By contrast, the Product Owner is mainly inward looking. The Product Owner is permanently attached to a development team or teams and is primarily interested in delivering sprints. That involves managing and scheduling the backlog of stories, shuffling resources, monitoring adherence to quality in all aspects of the lifecycle and ultimately delivering clean deliverables that fulfil users’ requirements.

In many smaller companies, the two roles become blurred. Most often, a Product Owner is the equivalent of the conventional business analyst role, extracting requirements from users, interpreting them in technical development terms and pumping them at the development teams to drive the construction process.

The Product Owner is very much aware of the product roadmap and vision but, in these conventional definitions of the roles, does not develop that roadmap and neither should they. However, in practice, many Product Owners attempt to bridge the gap by obtaining a comprehensive grasp of market requirements from knowledge of multiple customers and then educate their teams so that they have a deep appreciation of the commercial side as well as the functional.

It becomes more and more complex to meet the different needs of

  • describing user stories
  • defining acceptance criteria
  • monitoring the product strategy and aligning the priorities
  • prioritizing stories by value and complexity or effort at the same time. In an agile world we try to reduce time to market, obtained customer feedback then and deliver value continuously. This means the priorities can change after each iteration!
  • planning and communicating release scope and the product road map to all stakeholders
  • visualizing dependencies between stories and resolving them.

Now consider a complex product where multiple development teams are involved and the product backlog spans literally hundreds of user stories. It is hard not to lose the thread without a tool, which supports a flexible view of your backlog.

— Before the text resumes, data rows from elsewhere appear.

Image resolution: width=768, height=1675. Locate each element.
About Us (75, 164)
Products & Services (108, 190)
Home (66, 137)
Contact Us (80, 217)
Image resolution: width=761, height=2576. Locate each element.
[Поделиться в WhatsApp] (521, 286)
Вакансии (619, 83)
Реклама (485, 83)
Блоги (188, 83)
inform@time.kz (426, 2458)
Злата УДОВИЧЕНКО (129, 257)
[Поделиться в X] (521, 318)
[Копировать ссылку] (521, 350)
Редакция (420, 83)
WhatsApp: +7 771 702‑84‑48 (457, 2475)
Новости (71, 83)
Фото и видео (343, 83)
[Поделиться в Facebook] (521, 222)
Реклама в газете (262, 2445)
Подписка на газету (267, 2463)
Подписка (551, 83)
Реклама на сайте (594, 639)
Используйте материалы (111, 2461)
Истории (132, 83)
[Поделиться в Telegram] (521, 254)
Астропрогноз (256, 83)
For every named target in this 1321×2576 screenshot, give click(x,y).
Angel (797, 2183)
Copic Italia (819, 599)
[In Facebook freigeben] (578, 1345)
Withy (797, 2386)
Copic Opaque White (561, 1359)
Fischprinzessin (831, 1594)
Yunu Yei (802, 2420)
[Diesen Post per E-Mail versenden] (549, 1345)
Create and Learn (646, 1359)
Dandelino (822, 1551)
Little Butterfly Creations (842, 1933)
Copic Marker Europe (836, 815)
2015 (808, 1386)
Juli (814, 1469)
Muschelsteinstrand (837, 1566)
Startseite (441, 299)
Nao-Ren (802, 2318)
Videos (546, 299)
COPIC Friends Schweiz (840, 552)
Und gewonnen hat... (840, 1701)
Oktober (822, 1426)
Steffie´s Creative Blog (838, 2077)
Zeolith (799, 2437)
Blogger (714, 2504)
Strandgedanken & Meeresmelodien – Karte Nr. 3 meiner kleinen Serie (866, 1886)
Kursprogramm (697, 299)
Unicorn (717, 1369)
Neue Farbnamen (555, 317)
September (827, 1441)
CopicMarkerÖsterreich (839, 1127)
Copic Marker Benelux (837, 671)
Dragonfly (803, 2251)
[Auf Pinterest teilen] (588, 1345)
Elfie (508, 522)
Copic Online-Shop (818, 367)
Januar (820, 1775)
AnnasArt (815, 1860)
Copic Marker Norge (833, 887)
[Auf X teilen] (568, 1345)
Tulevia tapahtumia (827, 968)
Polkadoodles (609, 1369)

With all the above in mind, Agile User Story Map was created by a team of experienced Product Owners and Product Managers. Inspired by the story mapping concept of Jeff Patton and the idea of a product management canvas from Roman Pilcher, Agile User Story Map for JIRA makes the Product Owner’s job much easier:

User Stories can be written easily on virtual cards and related to epics to describe even larger scopes. Estimate Stories – Even though the smaller chunks of work that are the foundation of the agile approach do make estimating easier, getting estimates right can still pose problems. Calibration is one of the factors that can help to fine tune your estimates. This technique can be enabled relatively easily. read more…

Visualize Roadmap – Pulling a jumble of backlog stories into a coherent project and product roadmap used to be a tedious and time consuming task. Not any more. One of the key benefits of using a visual tool such as Agile User Story Map is the ease with which components can be organized and rearranged. read more…

Visualize Dependencies – A potential minefield for the Product Owner is cross-team dependencies on functionality that is delivered at different points in the project timeline. If these are not accurately identified and planned for, the result can be disastrous. The planning solution may be quite simple. read more…

Conclusion

The logistics of day to day management of the development cycle can push the needs of product management into the background for a typical Product Owner. If a Product Manager role exists in the organization then frequent liaison, communication and mapping the roadmap is required between the two and also with the development team(s). To successfully achieve this marriage of the different role functions, a specialist tool that tracks, maps, displays and communicates the constantly changing big picture is undoubtedly a time saving tool that improves productivity and prevents losing sight of pieces of the vital detail.